__Work request__: Output the lines from the one holding "How do I perform: Edit" to the end of the entries that follow, exactly and only those, minus any pictures.

__Records__:
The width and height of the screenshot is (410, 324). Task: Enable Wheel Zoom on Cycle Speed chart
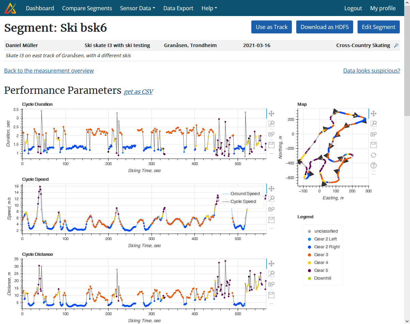point(271,209)
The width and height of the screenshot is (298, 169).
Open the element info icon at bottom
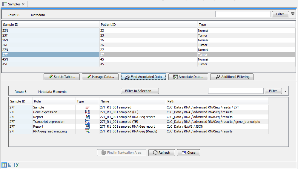pyautogui.click(x=16, y=165)
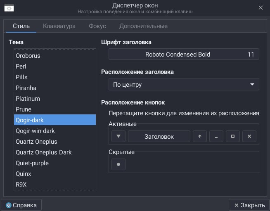Click the dropdown arrow beside По центру
The image size is (270, 211).
point(252,84)
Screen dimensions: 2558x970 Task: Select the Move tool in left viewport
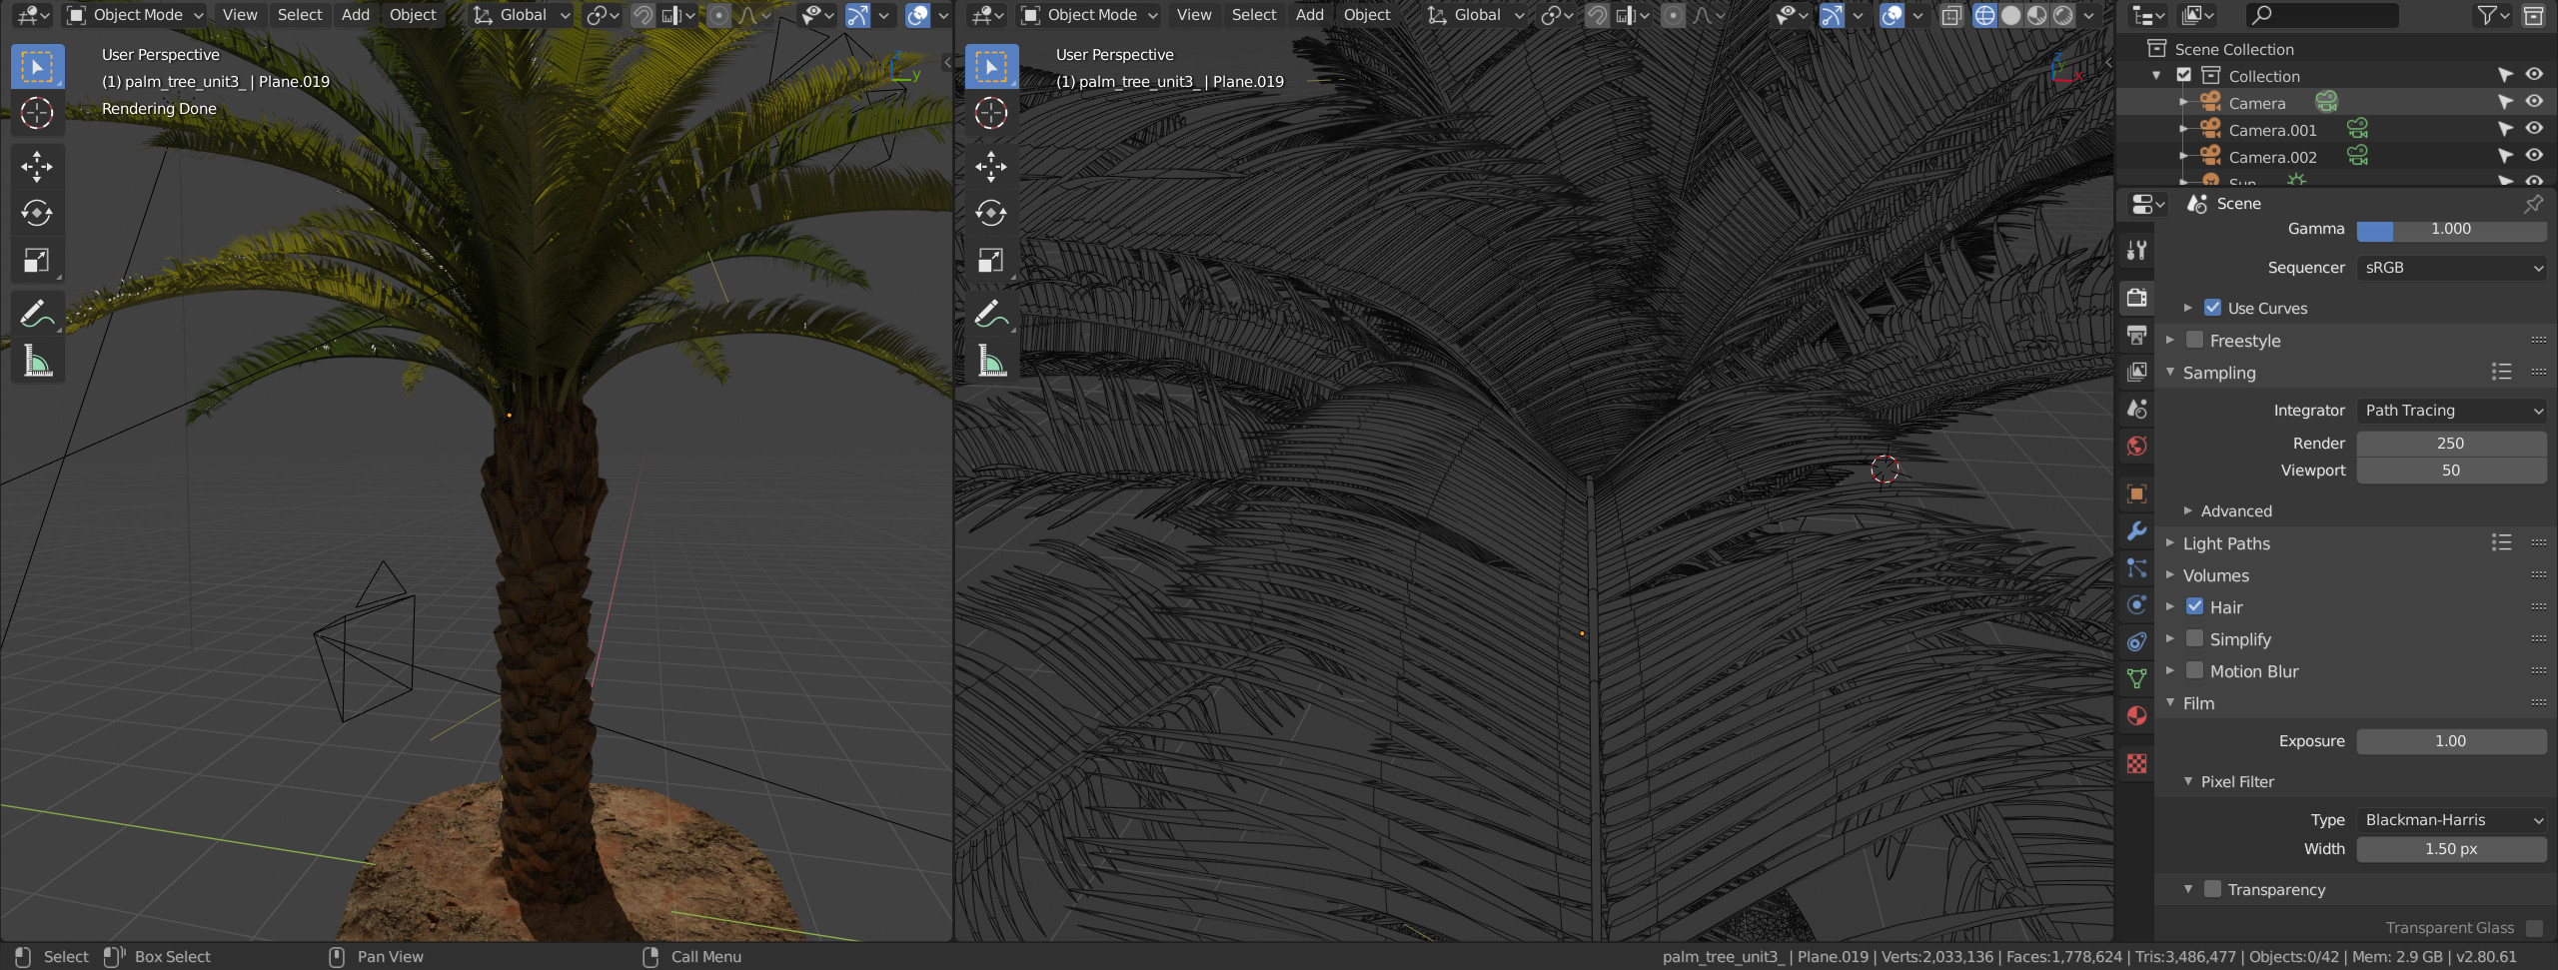click(37, 166)
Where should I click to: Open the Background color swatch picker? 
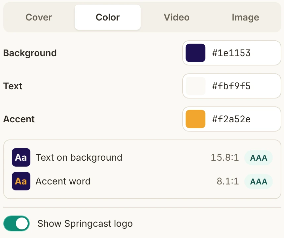click(x=195, y=53)

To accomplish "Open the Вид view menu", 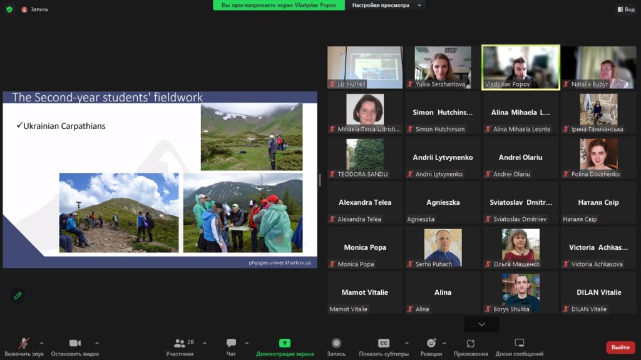I will 625,9.
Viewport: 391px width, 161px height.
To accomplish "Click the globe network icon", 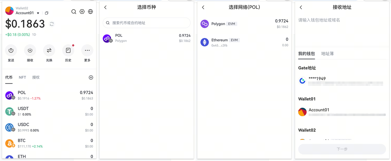I will [x=90, y=12].
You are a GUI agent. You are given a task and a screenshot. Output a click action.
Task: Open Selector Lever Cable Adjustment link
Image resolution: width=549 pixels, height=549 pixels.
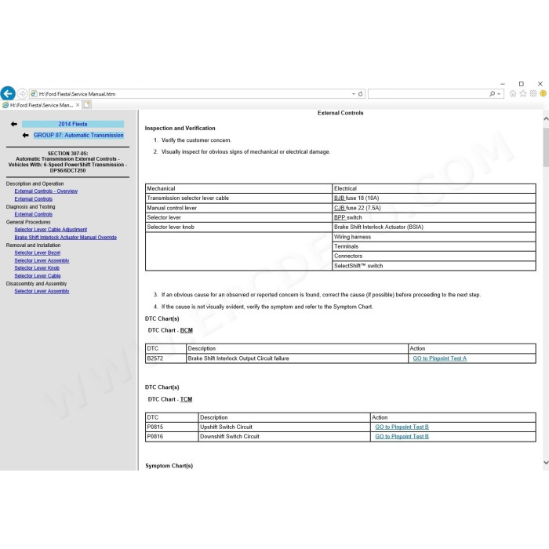[x=51, y=229]
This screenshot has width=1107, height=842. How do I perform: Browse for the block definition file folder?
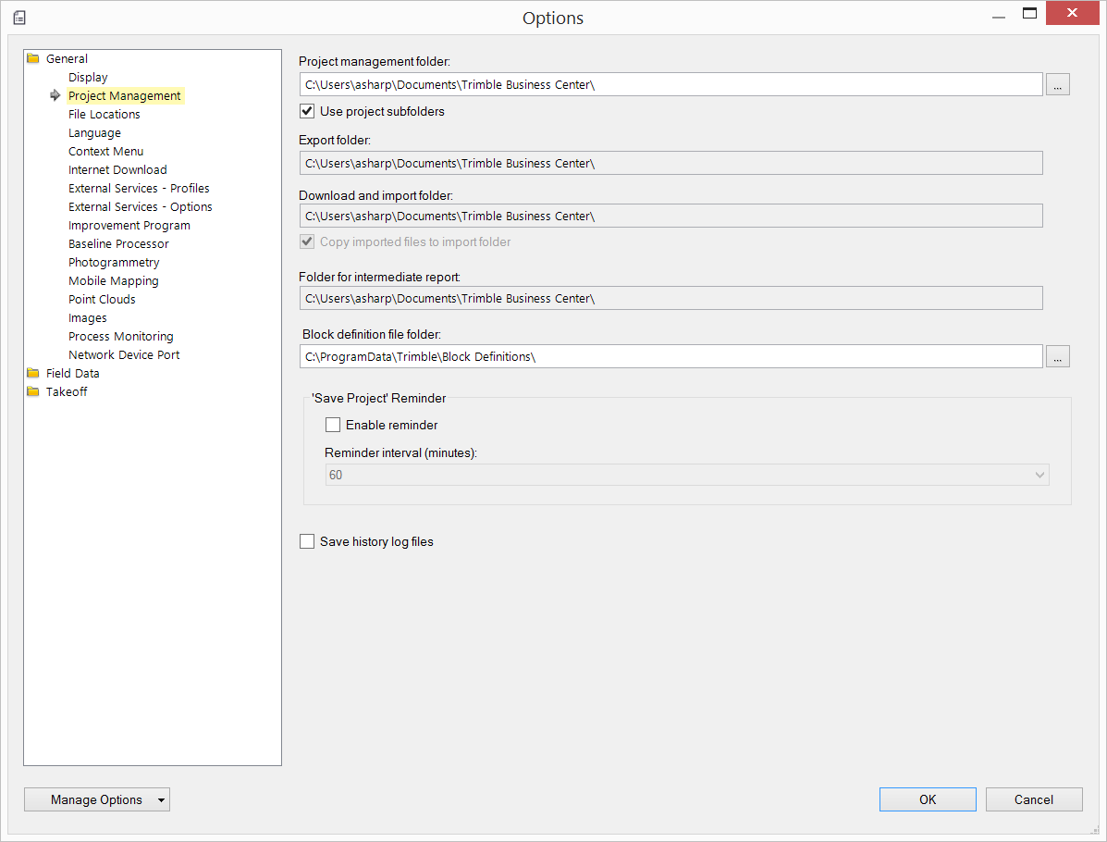click(1058, 356)
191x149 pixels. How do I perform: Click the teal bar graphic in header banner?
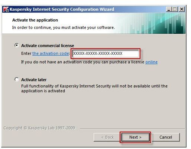(x=153, y=23)
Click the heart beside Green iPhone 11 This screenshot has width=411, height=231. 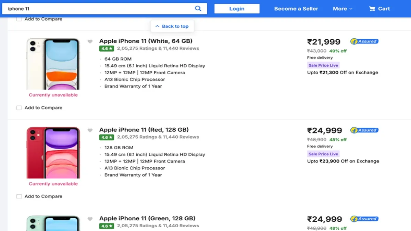coord(90,219)
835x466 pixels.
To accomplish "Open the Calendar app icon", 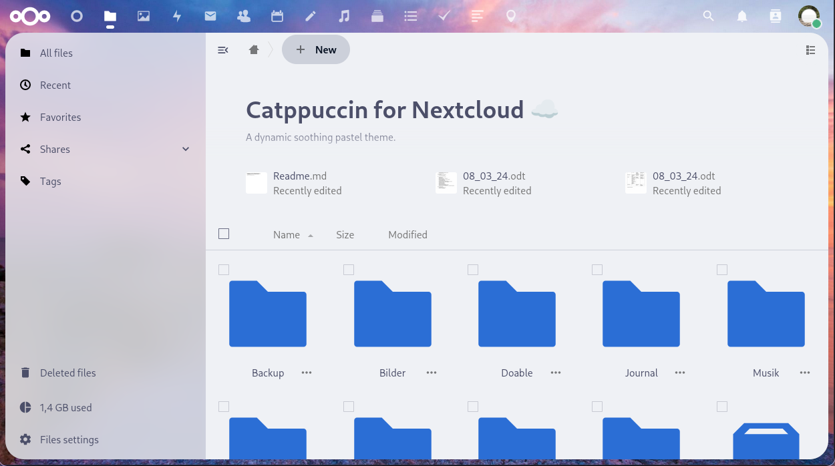I will point(277,16).
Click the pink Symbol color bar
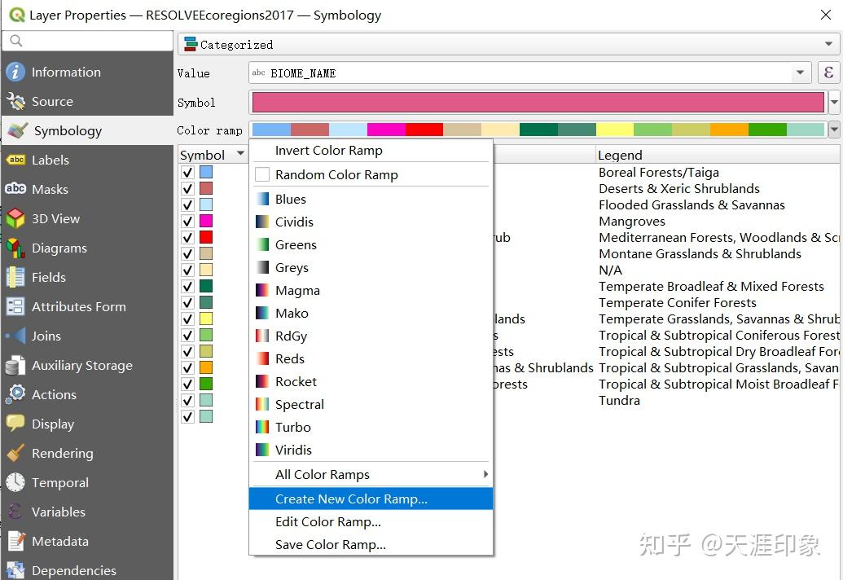 point(538,101)

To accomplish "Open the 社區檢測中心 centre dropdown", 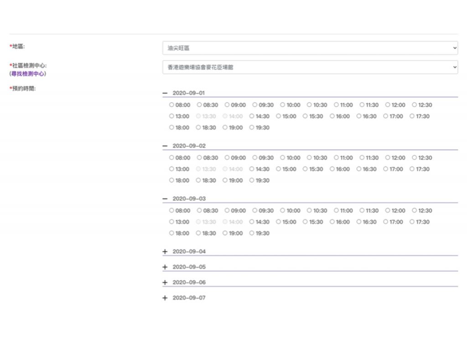I will pos(310,67).
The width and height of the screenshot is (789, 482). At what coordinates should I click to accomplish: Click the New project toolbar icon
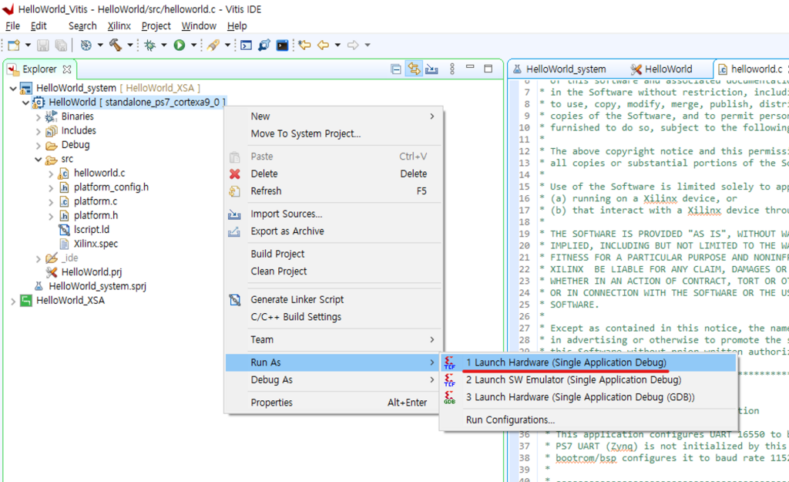(x=13, y=46)
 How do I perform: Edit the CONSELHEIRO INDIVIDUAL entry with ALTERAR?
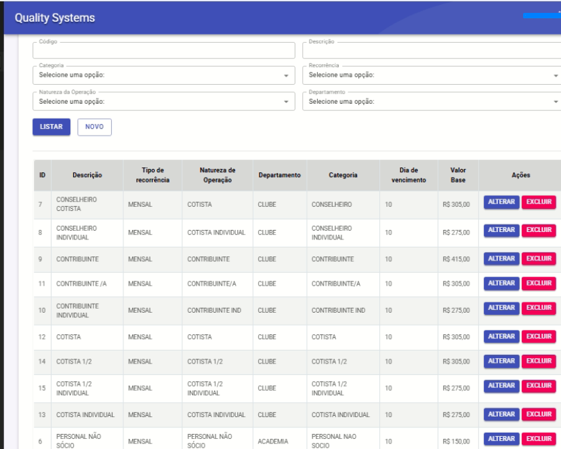[x=501, y=231]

__Exercise result__:
 How do I perform: Edit the CONSELHEIRO INDIVIDUAL entry with ALTERAR?
[x=501, y=231]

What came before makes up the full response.